People could use formulas to build all sorts of applications, for example workbooks for tax calculations and book keeping. With the introduction of VBA, programming was introduced to spreadsheets in a more serious way.
In this sense, a workbook is an application running on Excel as the platform.
Today, there are over 1 billion installations of Excel worldwide, half of which are in businesses. This makes Excel a quite the platform. You can send a workbook to pretty much anyone, and be confident they'll be able to open and run it.
This is all well and good in theory, but in reality the applications we build in Excel are quite fragile resulting in costly errors and some high profile debacles. It's quite easy to reference the wrong cell in a formula or mess something up in VBA code, especially in long lived workbooks maintained by many people.
While software aren't blameless, having better tools can improve the outcomes as well as make work easier on the people doing it. QueryStorm helps by introducing support for C# into Excel as a data processing and automation language. Compared to VBA it is much better equipped at dealing with tabular data (LINQ), is a more modern and expressive language (VBA last updated in 2010), has better tooling and a much wider and more modern ecosystem of libraries available to it.

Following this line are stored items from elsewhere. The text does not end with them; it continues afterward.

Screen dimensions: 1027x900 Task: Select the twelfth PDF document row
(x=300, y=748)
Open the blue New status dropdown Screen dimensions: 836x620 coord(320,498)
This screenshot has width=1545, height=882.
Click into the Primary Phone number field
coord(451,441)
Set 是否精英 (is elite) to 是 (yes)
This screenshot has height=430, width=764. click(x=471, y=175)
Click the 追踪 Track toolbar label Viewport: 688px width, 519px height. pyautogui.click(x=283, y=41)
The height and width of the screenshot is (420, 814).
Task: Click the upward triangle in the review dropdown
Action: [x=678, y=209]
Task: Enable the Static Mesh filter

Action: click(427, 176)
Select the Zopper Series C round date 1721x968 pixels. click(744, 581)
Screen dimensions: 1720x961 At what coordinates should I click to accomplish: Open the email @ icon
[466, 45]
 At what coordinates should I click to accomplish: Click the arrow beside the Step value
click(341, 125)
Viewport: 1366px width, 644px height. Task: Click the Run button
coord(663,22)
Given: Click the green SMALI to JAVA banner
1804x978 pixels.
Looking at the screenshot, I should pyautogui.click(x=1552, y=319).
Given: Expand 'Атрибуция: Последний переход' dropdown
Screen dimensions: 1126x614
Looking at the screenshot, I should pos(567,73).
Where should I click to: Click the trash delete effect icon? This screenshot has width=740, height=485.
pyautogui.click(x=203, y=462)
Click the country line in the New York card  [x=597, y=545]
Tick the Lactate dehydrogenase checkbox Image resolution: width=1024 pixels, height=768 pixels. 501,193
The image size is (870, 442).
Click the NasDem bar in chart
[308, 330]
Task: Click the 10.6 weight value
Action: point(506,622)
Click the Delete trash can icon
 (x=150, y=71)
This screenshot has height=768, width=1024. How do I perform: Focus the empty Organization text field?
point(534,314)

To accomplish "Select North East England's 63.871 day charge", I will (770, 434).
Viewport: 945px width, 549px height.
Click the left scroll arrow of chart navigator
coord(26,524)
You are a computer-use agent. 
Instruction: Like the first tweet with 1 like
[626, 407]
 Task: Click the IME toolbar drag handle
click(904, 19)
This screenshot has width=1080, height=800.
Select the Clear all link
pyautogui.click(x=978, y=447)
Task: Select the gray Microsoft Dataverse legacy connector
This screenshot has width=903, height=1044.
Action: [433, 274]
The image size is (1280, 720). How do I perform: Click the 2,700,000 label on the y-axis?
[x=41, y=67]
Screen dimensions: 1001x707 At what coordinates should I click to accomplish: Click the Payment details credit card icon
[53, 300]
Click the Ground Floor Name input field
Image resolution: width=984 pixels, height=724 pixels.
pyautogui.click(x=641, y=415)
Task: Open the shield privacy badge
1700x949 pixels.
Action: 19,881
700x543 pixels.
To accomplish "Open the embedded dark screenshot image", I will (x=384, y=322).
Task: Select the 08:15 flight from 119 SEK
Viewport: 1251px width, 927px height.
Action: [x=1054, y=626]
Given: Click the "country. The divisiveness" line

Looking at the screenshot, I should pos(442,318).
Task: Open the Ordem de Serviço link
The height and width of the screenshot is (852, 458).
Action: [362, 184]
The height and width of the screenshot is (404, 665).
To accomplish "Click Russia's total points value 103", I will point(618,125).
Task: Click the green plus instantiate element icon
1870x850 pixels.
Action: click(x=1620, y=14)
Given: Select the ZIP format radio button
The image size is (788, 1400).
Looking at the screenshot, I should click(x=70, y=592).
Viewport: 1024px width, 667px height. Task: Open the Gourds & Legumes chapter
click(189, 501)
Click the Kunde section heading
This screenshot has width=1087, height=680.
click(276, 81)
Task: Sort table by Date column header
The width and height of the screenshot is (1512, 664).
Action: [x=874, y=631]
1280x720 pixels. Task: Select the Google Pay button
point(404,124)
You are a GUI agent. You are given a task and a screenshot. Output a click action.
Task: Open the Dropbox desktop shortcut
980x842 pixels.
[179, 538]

Conceptually, QueryStorm consists of the following parts:
- The IDE
- The built-in SQLite engine
- The built-in C# engine
- Connectors to external database engines
- The automation runtime
Emphasis has been placed on keeping the user interface simple and the learning curve small while still adding a huge amount of power to the user.
SQL and C# are at the heart of what QueryStorm does, so to use it effectively, being comfortable with either is pretty much required. If you aren't though, you still might find it useful, though. QueryStorm is an awesome playground for practicing SQL queries, so it can and is being used to [teach and learn SQL](ubaciti udemy link).
The most important thing to know right off the bat is that QueryStorm works with Excel tables as opposed to sheets and ranges. The reason is that, with tables, the data and headers are clearly marked, and you can have whatever you like around them. You can also have multiple tables in the same sheet and QueryStorm will happily work with them without any issues.
Just a range | Ctrl+T | Now it's a proper table |
---|---|---|
To mark a range as a table, select the range (or just one or more cells in it) and click Insert->Table in the ribbon (or press Ctrl
+T
). You can change the table's name in the “Design” tab in the ribbon.
That's all the preparation we need, now we can get querying.